Jan. 24 (Bloomberg) -- Iran plans to offer oil companies improved terms to develop oil and natural gas fields once a trade embargo against the country is lifted, Total SA Chief Executive Officer Christophe de Margerie said.

Contracts will be “more sexy than before,” De Margerie said today in an interview at Davos with Bloomberg TV. “They are definitely expecting the embargo to be lifted.”

Europe’s third-biggest oil company, which stopped work on Iran’s South Pars gas field in 2009 as the U.S. tightened sanctions, has “no specific right to restart” work on previous projects, he said. “Our project when we left was ended.”

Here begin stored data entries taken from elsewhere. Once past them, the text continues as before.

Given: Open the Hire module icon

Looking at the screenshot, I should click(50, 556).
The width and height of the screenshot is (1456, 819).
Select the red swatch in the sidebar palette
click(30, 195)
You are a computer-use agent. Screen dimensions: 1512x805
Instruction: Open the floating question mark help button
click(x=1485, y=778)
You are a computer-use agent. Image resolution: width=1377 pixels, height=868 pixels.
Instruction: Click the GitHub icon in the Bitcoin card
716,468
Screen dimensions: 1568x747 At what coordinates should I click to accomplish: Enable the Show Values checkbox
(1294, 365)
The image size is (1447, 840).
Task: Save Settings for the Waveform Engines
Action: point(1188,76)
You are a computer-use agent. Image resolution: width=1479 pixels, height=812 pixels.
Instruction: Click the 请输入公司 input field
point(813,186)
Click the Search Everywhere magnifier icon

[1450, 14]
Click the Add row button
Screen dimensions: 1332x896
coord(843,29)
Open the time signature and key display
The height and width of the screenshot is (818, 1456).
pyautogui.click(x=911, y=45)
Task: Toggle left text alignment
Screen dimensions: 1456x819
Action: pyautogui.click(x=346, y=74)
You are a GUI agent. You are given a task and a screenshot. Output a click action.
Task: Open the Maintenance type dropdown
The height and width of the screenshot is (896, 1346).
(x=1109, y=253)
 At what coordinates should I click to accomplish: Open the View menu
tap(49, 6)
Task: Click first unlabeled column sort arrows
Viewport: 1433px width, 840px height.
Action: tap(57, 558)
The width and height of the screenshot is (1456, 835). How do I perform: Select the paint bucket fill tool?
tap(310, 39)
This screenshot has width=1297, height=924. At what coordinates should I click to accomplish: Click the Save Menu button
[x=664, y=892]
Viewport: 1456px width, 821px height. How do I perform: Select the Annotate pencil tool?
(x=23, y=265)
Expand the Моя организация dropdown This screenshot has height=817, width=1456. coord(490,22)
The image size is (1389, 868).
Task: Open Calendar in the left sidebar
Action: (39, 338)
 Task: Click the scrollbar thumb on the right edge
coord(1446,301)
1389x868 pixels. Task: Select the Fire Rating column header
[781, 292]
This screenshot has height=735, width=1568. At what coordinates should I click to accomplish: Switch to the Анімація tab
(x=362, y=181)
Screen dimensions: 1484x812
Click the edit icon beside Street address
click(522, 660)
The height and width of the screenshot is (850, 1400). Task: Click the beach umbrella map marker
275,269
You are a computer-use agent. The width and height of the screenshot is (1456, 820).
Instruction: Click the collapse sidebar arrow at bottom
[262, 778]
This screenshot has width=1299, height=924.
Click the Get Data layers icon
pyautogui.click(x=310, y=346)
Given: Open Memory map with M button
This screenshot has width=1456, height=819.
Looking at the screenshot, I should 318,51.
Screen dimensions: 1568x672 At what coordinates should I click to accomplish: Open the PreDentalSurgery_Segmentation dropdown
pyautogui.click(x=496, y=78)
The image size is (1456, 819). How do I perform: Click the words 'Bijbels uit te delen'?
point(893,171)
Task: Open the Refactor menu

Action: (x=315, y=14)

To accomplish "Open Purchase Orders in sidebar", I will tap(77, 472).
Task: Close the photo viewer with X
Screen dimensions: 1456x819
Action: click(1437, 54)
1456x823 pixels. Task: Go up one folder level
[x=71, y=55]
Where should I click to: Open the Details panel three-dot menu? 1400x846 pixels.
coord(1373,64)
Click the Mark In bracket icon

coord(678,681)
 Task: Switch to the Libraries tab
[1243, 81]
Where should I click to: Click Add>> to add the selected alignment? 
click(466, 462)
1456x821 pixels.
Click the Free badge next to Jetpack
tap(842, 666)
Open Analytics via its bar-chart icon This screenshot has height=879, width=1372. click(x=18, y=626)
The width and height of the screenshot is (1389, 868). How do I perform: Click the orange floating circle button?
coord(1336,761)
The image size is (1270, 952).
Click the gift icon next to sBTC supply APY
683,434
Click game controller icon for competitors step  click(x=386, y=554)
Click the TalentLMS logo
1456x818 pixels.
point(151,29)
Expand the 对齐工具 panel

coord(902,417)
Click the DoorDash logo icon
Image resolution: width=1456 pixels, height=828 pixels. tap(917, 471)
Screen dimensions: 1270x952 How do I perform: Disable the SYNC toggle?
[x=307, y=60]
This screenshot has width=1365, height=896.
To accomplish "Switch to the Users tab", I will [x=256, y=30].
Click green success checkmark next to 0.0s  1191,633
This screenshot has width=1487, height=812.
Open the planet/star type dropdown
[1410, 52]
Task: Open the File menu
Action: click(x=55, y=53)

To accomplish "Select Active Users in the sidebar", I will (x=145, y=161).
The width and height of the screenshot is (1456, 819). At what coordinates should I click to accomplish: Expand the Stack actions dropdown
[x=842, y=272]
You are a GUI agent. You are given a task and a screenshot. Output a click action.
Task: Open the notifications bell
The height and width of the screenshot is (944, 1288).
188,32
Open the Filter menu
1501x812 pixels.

Hassan Rouhani, Iran’s first leader in a decade to visit Davos for the World Economic Forum, needs deals to rescue an economy that shrank more than 5 percent last fiscal year under the weight of sanctions. Some will be lifted, along with capital controls, after a Nov. 24 deal in Geneva. Rouhani attended a meeting with energy executives including De Margerie yesterday.

Negotiations will continue on eliminating the trade sanctions in exchange for controls that ensure Iran’s nuclear program is limited to power generation.

“The message was as usual ‘We have plenty of oil and plenty of gas. We need your management skills, we need your technology. We don’t really need your money,’” according to De Margerie. “He said ‘We would like you to come back in our country, which is prepared to offer you new terms, new contractual terms’” in a few months.

South Pars

Iran’s priorities include developing South Pars, where Total had worked to increase export capacity, and redeveloping old fields to enhance output, the French executive said.

The Paris-based International Energy Agency, an adviser to 28 nations, estimated on Jan. 21 that purchasers imported about 1.07 million barrels a day from Iran in 2013. Oil prices fell in late November after Iran reached a preliminary agreement.

“The fact that they are telling us to start moving, to get ready, should mean that they are ready to make moves on the political discussions,” De Margerie said. “Otherwise there is no reason for them to come to tell us to be ready.”

Any production from Iran would come after 2017, he said.